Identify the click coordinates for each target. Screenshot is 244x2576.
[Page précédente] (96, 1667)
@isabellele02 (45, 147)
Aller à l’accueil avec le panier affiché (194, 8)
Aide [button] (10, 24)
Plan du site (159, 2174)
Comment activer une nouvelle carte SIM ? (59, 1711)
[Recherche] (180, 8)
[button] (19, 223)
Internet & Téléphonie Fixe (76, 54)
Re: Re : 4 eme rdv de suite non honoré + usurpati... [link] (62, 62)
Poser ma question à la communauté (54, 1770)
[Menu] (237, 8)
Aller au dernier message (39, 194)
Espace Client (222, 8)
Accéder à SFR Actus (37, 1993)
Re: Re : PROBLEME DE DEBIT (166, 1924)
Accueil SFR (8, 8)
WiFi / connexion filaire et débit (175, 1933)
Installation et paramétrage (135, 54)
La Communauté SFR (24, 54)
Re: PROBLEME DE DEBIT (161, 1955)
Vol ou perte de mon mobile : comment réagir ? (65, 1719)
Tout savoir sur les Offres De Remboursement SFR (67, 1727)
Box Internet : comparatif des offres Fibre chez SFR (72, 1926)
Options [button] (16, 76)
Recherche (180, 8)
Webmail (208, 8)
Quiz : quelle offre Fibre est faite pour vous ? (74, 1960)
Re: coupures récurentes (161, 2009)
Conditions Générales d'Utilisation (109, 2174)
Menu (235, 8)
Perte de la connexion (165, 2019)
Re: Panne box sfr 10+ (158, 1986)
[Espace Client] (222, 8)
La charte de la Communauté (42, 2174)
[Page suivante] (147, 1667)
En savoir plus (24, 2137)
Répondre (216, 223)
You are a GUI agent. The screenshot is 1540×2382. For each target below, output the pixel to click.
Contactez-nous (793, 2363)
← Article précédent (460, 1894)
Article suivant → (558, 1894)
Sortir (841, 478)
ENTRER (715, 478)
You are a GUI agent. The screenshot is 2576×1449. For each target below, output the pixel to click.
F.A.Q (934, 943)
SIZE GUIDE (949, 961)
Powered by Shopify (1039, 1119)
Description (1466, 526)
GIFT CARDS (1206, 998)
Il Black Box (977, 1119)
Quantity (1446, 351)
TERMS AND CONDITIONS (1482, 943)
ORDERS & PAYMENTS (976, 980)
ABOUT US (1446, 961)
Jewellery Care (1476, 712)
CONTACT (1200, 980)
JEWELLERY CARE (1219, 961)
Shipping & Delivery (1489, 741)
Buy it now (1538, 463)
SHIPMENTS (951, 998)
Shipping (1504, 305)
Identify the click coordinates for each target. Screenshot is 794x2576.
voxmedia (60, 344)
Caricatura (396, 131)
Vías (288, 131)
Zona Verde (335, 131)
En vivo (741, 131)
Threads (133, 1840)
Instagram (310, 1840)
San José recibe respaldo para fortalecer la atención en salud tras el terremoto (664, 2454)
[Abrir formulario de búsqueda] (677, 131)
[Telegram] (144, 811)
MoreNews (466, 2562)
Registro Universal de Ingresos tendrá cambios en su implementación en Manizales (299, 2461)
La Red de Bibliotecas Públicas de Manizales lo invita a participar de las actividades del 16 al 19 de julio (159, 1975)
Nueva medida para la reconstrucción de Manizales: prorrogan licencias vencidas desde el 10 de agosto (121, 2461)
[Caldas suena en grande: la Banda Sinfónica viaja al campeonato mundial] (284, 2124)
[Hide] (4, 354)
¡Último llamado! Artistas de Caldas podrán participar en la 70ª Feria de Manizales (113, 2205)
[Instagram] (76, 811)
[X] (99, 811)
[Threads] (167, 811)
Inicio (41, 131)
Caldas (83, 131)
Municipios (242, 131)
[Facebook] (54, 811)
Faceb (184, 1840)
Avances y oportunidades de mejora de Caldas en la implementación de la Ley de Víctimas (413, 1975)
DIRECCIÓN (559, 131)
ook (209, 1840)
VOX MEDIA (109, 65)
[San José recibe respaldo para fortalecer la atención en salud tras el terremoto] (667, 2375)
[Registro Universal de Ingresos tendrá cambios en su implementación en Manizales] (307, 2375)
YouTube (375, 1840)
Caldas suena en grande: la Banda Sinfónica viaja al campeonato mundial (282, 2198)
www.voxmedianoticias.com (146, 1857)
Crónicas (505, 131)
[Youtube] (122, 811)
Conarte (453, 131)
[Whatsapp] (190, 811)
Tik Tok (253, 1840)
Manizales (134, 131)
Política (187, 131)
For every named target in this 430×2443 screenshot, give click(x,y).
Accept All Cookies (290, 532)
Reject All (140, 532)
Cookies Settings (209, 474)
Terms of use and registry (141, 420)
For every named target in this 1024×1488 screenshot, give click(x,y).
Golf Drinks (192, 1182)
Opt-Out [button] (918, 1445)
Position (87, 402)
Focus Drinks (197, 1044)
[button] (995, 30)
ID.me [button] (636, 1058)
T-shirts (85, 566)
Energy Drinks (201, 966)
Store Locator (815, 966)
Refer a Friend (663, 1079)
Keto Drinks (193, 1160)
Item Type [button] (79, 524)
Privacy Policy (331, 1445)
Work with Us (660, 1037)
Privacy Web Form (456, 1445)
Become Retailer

..........

◆ **About this exercise**
Of all the entries above, retype exactly the lines from the line with "Crónicas (505, 131)" to the line with "ID.me [button] (636, 1058)", both included, and no others.

◆ **Result of the exercise**
Crónicas (505, 131)
[Youtube] (122, 811)
Conarte (453, 131)
[Whatsapp] (190, 811)
Tik Tok (253, 1840)
Manizales (134, 131)
Política (187, 131)
For every named target in this 430×2443 screenshot, give click(x,y).
Accept All Cookies (290, 532)
Reject All (140, 532)
Cookies Settings (209, 474)
Terms of use and registry (141, 420)
For every named target in this 1024×1488 screenshot, give click(x,y).
Golf Drinks (192, 1182)
Opt-Out [button] (918, 1445)
Position (87, 402)
Focus Drinks (197, 1044)
[button] (995, 30)
ID.me [button] (636, 1058)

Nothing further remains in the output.